Benchmarking Theseon: KV, Cluster, Chaos, and HNSW on SIFT-1M • Luke's Blog

I spent twelve posts writing about Theseon without any numbers. This is the post that fixes that. What follows is four benchmark harnesses, five charts, and a couple of findings I didn’t expect — including one I was wrong about twice before I understood what I was looking at.

All code, CSVs, and scripts are in benchmarks/ in the repo. You can re-run them.

Single-node: Theseon matches Pebble within ~5% on read throughput (~430K ops/sec) under identical cache budgets. The earlier “Theseon wins 3.6×” turned out to be a cache-sizing artifact, not an engine win.
Cluster + chaos: a 3-node cluster does tunable quorum reads and writes, and client-visible error rate stays at 0% through a full 60-second node outage — quorum coordination masks the failure to the client completely.
Vector: HNSW on SIFT-1M hits 95% recall@10 at ~830 QPS, about 100× behind hnswlib — SIMD on the distance kernel is the next bottleneck.
The real find: a 100% error rate on one quorum config turned out to be BatchWrite silently bypassing the coordinator — a bug in the server handler, not the read path I was investigating. The debugging walk-through is in “the config that didn’t work.”

What’s in scope

Four harnesses, picked to cover the parts of Theseon I most wanted to pressure-test:

Single-node KV — Theseon vs. Pebble on three YCSB-style workloads. The point: is my from-scratch LSM actually competitive with a production one under equivalent configuration?
Cluster KV — a 3-node in-process cluster under three quorum configurations. Does the coordinator do what the quorum knobs say it does?
Chaos — the same cluster, but with node-2 killed and restarted mid-load. Does failure recovery actually work?
Vector — HNSW search on SIFT-1M across a sweep of ef_search, the ANN world’s standard benchmark.

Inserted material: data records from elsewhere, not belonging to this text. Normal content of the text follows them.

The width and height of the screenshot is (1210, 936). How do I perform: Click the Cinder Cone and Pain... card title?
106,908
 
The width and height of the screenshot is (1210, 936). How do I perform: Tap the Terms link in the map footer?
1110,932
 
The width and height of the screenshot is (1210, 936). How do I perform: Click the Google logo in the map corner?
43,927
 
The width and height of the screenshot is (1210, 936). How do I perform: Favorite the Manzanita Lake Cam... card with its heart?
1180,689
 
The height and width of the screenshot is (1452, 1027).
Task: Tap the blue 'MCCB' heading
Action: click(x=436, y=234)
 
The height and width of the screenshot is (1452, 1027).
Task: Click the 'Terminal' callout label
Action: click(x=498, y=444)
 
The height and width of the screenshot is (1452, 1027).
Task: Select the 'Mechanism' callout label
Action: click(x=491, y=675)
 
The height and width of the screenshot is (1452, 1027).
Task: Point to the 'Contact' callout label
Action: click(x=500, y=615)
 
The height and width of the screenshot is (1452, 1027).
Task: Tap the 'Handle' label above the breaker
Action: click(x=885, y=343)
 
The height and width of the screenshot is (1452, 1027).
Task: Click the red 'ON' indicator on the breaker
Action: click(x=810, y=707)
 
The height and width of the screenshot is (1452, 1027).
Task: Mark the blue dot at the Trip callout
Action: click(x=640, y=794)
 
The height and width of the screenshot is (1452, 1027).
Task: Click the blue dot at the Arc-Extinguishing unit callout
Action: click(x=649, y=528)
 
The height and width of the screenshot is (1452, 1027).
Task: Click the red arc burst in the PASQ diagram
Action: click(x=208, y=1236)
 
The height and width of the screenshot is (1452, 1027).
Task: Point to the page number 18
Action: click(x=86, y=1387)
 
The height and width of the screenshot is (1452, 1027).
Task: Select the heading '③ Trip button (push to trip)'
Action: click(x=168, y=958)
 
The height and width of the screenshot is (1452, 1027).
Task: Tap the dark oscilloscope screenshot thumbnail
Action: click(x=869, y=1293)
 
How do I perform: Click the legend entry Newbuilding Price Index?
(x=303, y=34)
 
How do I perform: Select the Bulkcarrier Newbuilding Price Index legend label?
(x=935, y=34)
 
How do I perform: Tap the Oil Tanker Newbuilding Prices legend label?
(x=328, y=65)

Hardware: M1 MacBook Air, 16 GB RAM, macOS 15, Go 1.26. Everything single-trial, 3-rep medians where repetitions apply.

Methodology notes worth reading

A few design calls that shape the numbers below:

Warmup and pre-fill. Every single-node run does two setup phases before the measured window. First, a batched pre-fill writes all 2M keys (one fsync per 1024-key batch, for speed). Second, a same-mix 15-second warmup whose results are discarded. The warmup catches any cold-cache effects so the measured window isn’t reading blocks for the first time. Both engines get identical treatment. The measured window itself is 60 seconds, repeated three times per (engine, workload) cell, with medians reported below. Cluster runs use the same 60-second measured window; the chaos run uses a 180-second window (60s steady, 60s outage, 60s recovery).

Why Pebble, not RocksDB. Pebble is pure Go, actively maintained, and used in CockroachDB production. RocksDB would need CGo and librocksdb — half a day of build problems before the first run. Pebble also keeps the comparison honest: “my hand-built LSM vs. a production LSM” reads cleaner than an FFI-mediated comparison.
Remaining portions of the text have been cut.